EXERCISE DESCRIPTION ▸
From the records below, output exactly the lines running from the line containing "24 (46, 2532)" through the line containing "Email (71, 1755)", and no others.

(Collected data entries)

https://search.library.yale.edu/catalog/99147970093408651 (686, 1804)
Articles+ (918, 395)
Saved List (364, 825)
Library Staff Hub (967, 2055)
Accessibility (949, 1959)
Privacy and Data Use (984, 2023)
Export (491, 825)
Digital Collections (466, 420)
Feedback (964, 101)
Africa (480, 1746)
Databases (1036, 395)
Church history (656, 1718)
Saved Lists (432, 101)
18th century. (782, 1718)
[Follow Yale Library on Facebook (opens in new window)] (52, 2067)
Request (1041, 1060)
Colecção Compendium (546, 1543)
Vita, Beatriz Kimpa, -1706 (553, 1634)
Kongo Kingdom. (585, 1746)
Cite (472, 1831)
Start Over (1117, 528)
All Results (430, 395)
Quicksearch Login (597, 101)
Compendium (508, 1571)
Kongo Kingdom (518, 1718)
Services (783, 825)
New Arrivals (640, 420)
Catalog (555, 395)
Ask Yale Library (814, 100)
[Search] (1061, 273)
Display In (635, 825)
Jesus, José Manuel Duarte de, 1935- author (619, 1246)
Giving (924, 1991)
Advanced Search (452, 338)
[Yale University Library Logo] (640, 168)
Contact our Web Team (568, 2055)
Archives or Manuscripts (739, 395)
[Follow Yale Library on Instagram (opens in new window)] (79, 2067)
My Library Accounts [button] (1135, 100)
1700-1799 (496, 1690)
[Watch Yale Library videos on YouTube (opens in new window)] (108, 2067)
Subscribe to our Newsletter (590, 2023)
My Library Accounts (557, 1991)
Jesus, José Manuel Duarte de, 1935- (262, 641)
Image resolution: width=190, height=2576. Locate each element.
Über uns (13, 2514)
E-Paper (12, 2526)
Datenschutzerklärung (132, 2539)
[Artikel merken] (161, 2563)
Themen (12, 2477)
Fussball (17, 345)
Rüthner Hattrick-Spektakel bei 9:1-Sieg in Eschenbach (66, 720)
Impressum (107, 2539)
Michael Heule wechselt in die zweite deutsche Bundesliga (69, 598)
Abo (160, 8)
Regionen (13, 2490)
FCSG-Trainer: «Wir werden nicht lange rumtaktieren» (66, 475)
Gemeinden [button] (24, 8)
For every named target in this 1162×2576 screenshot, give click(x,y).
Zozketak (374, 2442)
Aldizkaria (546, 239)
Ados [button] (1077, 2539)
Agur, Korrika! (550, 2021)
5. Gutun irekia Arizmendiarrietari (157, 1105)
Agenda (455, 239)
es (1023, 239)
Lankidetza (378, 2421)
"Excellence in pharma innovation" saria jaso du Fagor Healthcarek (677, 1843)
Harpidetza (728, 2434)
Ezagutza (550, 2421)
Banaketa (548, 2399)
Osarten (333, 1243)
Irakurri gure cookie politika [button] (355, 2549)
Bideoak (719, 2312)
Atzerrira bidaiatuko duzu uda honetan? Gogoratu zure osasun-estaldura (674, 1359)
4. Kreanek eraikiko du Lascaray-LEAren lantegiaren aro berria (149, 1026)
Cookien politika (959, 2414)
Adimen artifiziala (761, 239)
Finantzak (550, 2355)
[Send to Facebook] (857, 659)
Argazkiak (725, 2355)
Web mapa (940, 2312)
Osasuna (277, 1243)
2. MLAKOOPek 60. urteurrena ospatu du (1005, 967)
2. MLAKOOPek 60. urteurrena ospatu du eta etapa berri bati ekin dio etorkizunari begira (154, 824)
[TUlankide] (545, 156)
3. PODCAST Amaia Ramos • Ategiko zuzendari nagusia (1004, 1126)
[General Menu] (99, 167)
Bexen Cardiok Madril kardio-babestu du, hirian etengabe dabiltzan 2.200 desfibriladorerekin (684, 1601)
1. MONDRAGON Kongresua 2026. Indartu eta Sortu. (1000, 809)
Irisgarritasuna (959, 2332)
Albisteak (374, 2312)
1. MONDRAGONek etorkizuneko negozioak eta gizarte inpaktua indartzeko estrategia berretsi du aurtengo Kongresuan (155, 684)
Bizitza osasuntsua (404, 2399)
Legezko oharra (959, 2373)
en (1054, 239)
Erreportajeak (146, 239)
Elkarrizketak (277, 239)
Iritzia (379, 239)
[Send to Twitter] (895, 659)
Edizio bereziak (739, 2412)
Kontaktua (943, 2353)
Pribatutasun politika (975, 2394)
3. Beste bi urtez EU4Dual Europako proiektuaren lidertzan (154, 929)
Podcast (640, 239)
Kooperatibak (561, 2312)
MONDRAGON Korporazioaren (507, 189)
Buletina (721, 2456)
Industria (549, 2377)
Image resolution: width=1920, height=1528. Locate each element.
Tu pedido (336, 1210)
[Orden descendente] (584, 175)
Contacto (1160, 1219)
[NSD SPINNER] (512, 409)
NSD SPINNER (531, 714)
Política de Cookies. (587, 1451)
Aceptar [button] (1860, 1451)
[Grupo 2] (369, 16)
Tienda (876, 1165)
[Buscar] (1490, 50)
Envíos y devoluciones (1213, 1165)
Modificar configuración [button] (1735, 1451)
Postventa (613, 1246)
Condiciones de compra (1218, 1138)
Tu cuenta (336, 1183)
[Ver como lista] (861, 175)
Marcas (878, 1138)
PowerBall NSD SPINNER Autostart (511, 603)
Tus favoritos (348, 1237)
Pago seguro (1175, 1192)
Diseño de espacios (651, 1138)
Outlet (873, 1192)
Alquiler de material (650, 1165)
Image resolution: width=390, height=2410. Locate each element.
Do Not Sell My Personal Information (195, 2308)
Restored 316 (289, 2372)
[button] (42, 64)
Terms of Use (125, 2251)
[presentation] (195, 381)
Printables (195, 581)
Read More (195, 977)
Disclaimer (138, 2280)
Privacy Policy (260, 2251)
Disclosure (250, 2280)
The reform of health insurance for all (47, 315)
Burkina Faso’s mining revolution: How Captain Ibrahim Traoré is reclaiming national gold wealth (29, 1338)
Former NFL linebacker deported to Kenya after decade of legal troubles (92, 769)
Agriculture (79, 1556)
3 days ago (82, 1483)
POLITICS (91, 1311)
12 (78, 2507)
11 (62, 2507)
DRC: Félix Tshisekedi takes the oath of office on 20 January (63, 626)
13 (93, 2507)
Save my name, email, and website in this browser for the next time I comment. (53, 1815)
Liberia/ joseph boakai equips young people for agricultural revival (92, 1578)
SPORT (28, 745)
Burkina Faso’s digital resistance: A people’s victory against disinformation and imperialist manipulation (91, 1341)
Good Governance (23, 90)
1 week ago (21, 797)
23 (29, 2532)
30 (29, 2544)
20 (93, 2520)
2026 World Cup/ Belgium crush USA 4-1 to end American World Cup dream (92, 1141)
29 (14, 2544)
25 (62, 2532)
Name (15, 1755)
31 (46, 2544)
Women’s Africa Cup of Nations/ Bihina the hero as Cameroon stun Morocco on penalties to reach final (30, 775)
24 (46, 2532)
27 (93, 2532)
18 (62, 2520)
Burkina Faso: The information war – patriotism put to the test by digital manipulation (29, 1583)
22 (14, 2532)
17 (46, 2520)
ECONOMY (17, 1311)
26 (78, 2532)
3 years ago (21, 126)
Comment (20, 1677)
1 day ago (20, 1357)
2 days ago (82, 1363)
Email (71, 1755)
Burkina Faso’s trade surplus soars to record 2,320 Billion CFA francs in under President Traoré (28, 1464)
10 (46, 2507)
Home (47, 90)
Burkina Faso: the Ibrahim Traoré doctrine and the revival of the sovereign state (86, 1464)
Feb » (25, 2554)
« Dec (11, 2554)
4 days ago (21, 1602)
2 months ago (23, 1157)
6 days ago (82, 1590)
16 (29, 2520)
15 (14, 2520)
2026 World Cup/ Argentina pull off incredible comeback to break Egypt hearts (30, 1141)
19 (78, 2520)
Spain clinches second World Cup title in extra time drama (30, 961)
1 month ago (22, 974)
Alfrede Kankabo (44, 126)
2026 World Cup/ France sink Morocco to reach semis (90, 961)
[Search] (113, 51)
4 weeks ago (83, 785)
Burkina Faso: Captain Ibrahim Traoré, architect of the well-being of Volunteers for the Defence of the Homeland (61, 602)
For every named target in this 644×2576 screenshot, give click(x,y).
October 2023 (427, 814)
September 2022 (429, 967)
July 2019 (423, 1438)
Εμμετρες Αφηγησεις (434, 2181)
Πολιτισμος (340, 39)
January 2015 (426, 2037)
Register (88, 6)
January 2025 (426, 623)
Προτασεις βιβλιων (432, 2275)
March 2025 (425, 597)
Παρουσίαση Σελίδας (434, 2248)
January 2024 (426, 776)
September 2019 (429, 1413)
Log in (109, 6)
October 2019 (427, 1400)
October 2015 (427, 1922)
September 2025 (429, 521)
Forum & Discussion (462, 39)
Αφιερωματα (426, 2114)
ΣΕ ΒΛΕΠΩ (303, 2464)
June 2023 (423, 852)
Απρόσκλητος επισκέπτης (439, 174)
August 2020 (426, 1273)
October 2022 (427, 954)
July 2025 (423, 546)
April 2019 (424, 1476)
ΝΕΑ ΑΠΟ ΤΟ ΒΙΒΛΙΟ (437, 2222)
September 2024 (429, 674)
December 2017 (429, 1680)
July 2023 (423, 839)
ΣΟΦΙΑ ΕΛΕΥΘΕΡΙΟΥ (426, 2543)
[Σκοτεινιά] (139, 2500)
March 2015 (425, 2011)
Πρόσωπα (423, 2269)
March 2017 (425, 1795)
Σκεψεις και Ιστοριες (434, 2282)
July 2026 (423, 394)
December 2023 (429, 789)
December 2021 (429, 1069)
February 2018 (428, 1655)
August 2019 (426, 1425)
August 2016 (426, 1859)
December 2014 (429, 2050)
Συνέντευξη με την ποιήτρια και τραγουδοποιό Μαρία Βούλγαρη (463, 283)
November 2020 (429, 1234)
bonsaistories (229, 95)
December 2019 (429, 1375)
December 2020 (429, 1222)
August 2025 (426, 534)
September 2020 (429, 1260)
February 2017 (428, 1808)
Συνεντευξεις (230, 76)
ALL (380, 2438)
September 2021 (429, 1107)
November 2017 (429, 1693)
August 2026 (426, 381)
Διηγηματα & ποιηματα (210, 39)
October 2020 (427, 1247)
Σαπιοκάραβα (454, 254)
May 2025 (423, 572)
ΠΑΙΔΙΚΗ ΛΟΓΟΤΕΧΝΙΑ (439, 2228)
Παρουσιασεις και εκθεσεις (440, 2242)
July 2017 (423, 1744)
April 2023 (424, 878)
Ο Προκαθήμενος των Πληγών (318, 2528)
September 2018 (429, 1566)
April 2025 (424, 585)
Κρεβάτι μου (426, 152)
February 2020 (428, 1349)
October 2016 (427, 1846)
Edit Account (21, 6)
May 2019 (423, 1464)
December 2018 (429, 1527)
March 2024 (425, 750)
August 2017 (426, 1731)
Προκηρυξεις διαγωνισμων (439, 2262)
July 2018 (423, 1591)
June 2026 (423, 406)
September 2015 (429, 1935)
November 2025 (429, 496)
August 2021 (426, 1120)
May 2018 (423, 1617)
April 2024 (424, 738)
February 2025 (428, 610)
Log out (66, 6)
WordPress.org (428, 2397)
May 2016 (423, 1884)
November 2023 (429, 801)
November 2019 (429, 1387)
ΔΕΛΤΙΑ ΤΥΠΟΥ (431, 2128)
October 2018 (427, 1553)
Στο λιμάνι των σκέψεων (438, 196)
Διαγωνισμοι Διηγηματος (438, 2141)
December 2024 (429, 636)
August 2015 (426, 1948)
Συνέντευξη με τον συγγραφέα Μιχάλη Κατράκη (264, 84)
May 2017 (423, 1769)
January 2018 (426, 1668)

ANSWER TO THIS EXERCISE ▸
24 (46, 2532)
27 (93, 2532)
18 (62, 2520)
Burkina Faso: The information war – patriotism put to the test by digital manipulation (29, 1583)
22 (14, 2532)
17 (46, 2520)
ECONOMY (17, 1311)
26 (78, 2532)
3 years ago (21, 126)
Comment (20, 1677)
1 day ago (20, 1357)
2 days ago (82, 1363)
Email (71, 1755)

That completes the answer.